Copy the lines word for word, starting at the line with "at (92, 113)." and ending with the line with "Looking at the image, I should click on (11, 418).", including both.

[Data shown — start]

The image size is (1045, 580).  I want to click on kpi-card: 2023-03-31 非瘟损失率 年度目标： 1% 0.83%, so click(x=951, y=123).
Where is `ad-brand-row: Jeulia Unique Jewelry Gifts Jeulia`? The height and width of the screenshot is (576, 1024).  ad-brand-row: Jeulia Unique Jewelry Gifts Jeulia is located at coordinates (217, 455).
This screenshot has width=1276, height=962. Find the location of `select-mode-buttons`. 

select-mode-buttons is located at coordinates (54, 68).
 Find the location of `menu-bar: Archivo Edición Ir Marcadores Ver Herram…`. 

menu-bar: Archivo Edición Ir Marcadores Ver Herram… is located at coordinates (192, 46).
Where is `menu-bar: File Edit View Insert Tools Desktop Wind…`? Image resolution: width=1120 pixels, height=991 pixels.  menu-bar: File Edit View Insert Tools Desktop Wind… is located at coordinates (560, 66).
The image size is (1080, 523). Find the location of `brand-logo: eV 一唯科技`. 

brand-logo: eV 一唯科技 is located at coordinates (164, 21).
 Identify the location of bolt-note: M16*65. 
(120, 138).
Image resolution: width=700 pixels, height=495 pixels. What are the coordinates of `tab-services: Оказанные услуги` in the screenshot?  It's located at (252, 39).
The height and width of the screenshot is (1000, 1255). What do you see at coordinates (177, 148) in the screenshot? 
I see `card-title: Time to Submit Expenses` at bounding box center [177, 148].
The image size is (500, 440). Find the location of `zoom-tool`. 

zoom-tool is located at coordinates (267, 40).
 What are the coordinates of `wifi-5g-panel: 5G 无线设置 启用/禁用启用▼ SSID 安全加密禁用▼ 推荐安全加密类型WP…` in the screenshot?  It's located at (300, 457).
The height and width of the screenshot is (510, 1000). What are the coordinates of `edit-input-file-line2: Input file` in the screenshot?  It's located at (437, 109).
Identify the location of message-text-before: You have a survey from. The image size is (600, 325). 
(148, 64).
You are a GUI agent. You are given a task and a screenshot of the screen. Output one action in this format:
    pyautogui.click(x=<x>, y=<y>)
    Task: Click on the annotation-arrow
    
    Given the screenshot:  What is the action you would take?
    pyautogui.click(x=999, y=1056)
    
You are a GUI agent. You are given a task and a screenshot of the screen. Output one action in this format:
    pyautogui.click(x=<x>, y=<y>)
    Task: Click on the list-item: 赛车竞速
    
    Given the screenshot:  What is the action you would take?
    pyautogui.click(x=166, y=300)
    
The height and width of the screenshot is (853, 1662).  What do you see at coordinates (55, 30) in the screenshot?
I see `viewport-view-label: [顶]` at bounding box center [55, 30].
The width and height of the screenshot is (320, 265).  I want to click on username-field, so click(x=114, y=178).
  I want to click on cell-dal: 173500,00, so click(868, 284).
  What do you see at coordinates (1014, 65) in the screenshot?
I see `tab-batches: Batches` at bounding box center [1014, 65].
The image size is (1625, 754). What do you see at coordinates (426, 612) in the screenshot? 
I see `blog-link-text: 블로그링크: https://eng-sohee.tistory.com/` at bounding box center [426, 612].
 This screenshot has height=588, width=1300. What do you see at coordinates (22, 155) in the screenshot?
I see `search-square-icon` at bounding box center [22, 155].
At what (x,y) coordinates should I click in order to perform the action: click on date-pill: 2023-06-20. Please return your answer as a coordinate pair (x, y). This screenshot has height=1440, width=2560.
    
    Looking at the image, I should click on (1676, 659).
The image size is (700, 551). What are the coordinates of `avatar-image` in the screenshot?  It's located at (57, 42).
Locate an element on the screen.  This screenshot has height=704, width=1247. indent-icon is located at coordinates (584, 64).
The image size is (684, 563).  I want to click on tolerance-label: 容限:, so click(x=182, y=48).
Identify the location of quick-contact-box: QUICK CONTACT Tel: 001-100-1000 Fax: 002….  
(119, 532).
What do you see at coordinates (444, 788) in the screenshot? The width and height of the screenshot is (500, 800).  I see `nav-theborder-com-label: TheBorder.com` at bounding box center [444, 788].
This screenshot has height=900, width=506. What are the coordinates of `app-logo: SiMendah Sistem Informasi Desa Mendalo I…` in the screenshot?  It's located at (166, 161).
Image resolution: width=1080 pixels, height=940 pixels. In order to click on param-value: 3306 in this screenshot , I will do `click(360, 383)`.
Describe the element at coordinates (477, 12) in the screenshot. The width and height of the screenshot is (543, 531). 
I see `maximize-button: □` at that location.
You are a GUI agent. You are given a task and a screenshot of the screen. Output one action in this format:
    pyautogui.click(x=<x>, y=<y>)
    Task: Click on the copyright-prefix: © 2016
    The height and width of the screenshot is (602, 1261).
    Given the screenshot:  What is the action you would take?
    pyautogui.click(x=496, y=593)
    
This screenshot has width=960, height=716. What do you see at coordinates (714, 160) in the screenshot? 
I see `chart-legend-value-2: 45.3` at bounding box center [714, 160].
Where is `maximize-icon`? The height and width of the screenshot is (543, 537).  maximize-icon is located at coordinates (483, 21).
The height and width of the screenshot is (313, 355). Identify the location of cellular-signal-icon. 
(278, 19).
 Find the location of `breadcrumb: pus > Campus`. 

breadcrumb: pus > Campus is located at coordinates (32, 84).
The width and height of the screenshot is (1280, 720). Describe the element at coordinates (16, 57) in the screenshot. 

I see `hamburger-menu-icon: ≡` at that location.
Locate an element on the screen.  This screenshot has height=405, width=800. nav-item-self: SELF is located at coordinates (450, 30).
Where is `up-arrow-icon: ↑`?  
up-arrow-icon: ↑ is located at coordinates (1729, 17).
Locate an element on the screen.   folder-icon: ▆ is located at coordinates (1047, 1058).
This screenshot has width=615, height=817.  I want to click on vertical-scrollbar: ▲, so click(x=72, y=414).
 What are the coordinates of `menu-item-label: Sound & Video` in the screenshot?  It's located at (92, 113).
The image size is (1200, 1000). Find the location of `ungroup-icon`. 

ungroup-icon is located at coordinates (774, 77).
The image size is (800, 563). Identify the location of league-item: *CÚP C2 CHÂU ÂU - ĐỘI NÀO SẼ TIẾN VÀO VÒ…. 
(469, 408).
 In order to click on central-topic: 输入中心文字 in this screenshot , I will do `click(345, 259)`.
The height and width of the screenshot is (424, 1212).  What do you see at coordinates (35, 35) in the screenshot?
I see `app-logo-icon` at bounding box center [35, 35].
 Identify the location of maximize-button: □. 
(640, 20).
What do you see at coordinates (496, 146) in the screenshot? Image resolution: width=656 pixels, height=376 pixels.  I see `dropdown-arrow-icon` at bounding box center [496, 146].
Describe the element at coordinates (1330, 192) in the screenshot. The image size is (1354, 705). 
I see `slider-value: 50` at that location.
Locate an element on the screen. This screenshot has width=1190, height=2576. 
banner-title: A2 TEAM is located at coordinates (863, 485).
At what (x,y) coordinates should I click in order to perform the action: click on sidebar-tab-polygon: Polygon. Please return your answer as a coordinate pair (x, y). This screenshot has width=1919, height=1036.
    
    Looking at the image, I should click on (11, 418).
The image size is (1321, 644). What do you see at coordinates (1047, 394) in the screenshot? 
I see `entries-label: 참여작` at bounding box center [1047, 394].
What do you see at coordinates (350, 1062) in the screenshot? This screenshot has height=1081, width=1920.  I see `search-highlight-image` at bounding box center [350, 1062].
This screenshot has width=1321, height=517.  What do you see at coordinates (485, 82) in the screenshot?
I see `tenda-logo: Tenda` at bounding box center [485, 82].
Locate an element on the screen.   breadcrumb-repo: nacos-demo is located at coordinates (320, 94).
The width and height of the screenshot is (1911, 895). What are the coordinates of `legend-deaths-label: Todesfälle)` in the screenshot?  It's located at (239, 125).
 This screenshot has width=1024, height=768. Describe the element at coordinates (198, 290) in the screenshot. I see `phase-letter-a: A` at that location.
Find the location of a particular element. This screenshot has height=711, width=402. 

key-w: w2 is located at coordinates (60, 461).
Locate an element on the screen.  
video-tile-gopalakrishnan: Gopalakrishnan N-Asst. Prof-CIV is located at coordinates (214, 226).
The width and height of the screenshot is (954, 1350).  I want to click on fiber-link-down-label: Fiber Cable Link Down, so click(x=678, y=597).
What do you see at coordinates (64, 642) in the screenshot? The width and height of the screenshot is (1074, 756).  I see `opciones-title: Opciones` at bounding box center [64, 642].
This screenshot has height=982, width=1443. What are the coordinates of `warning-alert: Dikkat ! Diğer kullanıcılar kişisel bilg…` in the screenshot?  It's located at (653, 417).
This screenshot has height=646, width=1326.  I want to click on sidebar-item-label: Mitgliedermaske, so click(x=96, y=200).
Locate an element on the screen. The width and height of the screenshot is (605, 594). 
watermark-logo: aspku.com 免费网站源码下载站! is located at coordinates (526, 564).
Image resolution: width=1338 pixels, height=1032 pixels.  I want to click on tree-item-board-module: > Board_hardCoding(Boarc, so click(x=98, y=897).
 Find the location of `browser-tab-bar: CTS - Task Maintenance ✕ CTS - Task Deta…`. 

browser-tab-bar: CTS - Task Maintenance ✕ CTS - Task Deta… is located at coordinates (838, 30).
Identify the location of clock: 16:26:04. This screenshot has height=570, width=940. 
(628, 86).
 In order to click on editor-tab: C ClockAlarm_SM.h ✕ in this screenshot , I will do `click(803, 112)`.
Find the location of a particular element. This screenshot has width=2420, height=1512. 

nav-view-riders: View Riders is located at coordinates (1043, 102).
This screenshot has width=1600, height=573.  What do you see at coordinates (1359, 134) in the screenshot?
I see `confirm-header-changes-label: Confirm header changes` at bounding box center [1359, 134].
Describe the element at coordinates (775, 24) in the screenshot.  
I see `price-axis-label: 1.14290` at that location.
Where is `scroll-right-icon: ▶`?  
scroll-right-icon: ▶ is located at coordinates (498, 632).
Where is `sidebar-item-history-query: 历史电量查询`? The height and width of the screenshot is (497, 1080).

[Data shown — finish]

- **Solution below**:
 What are the coordinates of `menu-item-label: Sound & Video` in the screenshot?  It's located at (92, 113).
The image size is (1200, 1000). Find the location of `ungroup-icon`. 

ungroup-icon is located at coordinates (774, 77).
The image size is (800, 563). Identify the location of league-item: *CÚP C2 CHÂU ÂU - ĐỘI NÀO SẼ TIẾN VÀO VÒ…. 
(469, 408).
 In order to click on central-topic: 输入中心文字 in this screenshot , I will do `click(345, 259)`.
The height and width of the screenshot is (424, 1212).  What do you see at coordinates (35, 35) in the screenshot?
I see `app-logo-icon` at bounding box center [35, 35].
 Identify the location of maximize-button: □. 
(640, 20).
What do you see at coordinates (496, 146) in the screenshot? Image resolution: width=656 pixels, height=376 pixels.  I see `dropdown-arrow-icon` at bounding box center [496, 146].
Describe the element at coordinates (1330, 192) in the screenshot. The image size is (1354, 705). 
I see `slider-value: 50` at that location.
Locate an element on the screen. This screenshot has width=1190, height=2576. 
banner-title: A2 TEAM is located at coordinates (863, 485).
At what (x,y) coordinates should I click in order to perform the action: click on sidebar-tab-polygon: Polygon. Please return your answer as a coordinate pair (x, y). This screenshot has width=1919, height=1036.
    
    Looking at the image, I should click on (11, 418).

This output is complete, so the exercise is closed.